A Salute to the War Heroes Encoutered Along Highway 83



During the week preceding Memorial Day 2016, I highlighted on the Fans of U.S. Route 83 page several young men who paid the ultimate sacrifice for the nation, and called a Highway 83 community their hometown.

I have compiled them here. Of course, there are so many others I have not listed, and we salute them as well.



Army Pvt. David B. Barkeley, Laredo, Texas

Barkeley, whose father was Mexican-American, was actually named David Cantu. He enlisted under his mother's maiden name so he could join a unit that would go into combat in World War I. For his bravery, he became one of three Texans to earn the Medal of Honor during The Great War. Later, when they discovered his origins, he was recognized as the first Mexican-American to earn the Medal of Honor.

His citation reads: “When information was desired as to the enemy's position on the opposite side of the Meuse River, Pvt. Barkeley, with another soldier, volunteered without hesitation and swam the river to reconnoiter the exact location. He succeeded in reaching the opposite bank, despite the evident determination of the enemy to prevent a crossing. Having obtained his information, he again entered the water for his return, but before his goal was reached, he was seized with cramps and drowned.”

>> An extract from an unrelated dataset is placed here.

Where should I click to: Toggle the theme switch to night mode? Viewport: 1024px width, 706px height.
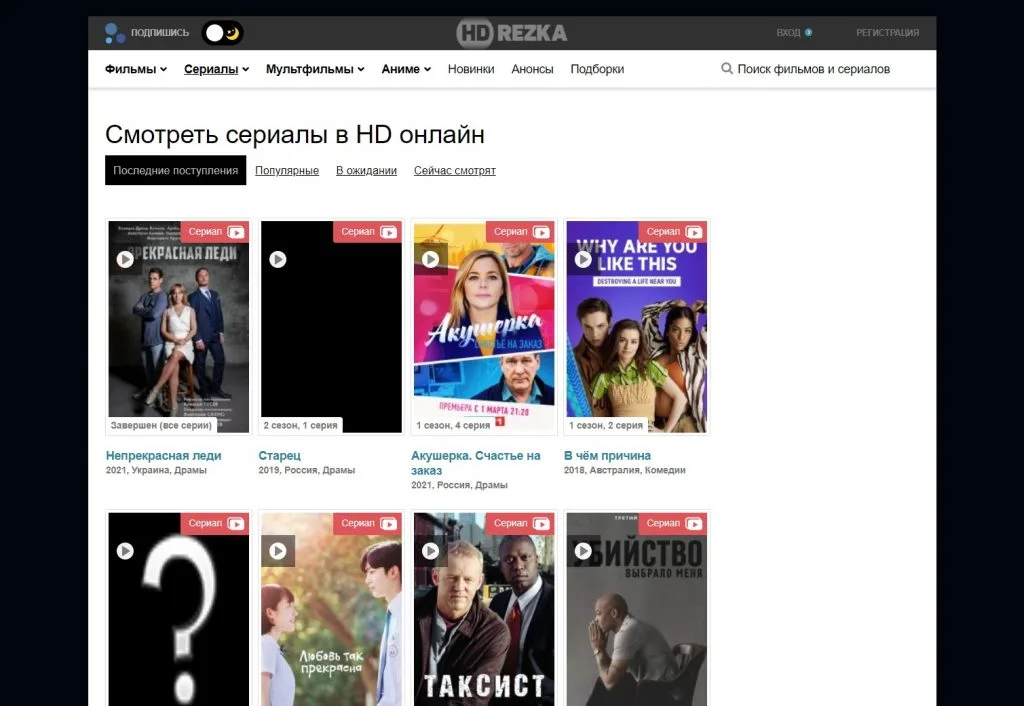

Marine Corp Corporal Harlon Block, Weslaco, Texas

Marine Corps Corp. Harlon Block, the man planting the flag in the Iwo Jima Memorial sculpture. Block was a star football player at Weslaco High School in his hometown along Highway 83 in Weslaco, Texas. Block was mortally wounded by an enemy mortar round explosion while leading the squad during an attack toward Nishi Ridge about 11 days after the flag was raised. He was 20 years old. In January 1949, Block's remains were re-interred in Weslaco, Texas. In 1995, his body was moved to a burial place at the Marine Military Academy near the Iwo Jima monument in Harlingen, Texas.




Petty Officer 2nd Class Alfredo Salinas, San Ygnacio, Texas




In the town of San Ygnacio, Texas, along the banks of the Rio Grande, you will find in the town square this granite marker commemorating the life of Petty Officer 2nd Class Alfredo Salinas. Salinas was aboard the USS Indianapolis the day a Japanese submarine torpedoed it, sending 900 of the crew into the waters with few supplies or life rafts. They floated there for four days before being discovered. By that time, 600 more of the sailors had perished due to exposure, injuries or shark attacks. Salinas was among those who didn't make it and his remains were never found. He was 19 years old.

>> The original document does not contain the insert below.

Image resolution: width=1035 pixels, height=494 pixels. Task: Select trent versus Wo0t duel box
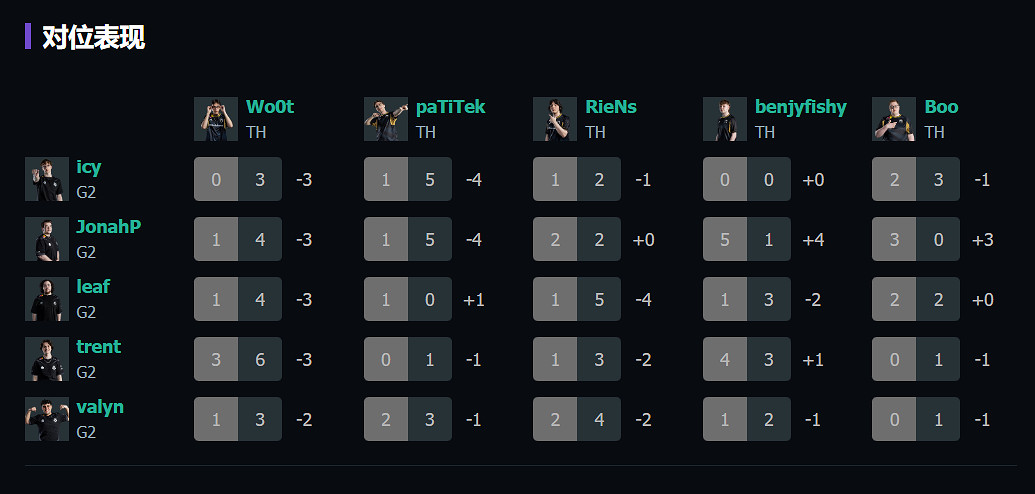point(238,359)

Navy Lt. Cmdr. John C. Waldron, Fort Pierre, South Dakota

When you travel 83 from Pierre to Fort Pierre over the Missouri you are on the
John C. Waldron Memorial Bridge. Named after Naval aviator Lt. Cmdr. John C. Waldron, a hero of the Battle of Midway. Waldron was the son of a Fort Pierre rancher and part Lakota. On June 4, 1942, Waldron’s squadron of  torpedo aircraft found the Japanese carrier group before dive bomber backup could arrive. Undaunted, he led an attack on the carriers but all 15 of the Hornets were shot down by Japanese Zeroes. Waldron and 29 of his 30 men perished. Nevertheless, his attack forced the Japanese carrier group to take up defensive positions against low altitude attacks. The Zeroes were refueling when the high-flying U.S. dive bombers arrived. They destroyed three Japanese carriers, a mortal blow to the Imperial Navy.  Waldron's unit received a citation for bravery and Waldron the Navy Cross.


 
Army Staff Sgt. Edwin Lloyd Magnuson, Stapleton, Nebraska
The next one is personal. It’s is my second cousin, Staff Sgt. Edwin Lloyd Magnuson, from my father’s hometown, Stapleton, Nebraska. Lloyd, as he preferred to be called, earned the silver star for gallantry in action during World
War II in the Italian campaign.

His citation reads: “On the 13th of October, 1943, while his company was engaging the enemy, Sergeant Magnuson observed that the left flank of his company was endangered by several of the enemy firing machine pistols from a ditch by the road.

“He worked his way toward them, taking advantage of all cover, until he had approached to within 20 yards of the enemy, he then opened fire with his sub-machine gun, killing three of the enemy and capturing the other four.”

About two months later, January 24, 1944, Lloyd was killed in action during the Battle of Anzio. The family doesn’t have any details of the circumstances surrounding his death. VFW Post #8258 in Stapleton is named in his honor. He is buried at the Fort McPherson National Cemetery east of North Platte.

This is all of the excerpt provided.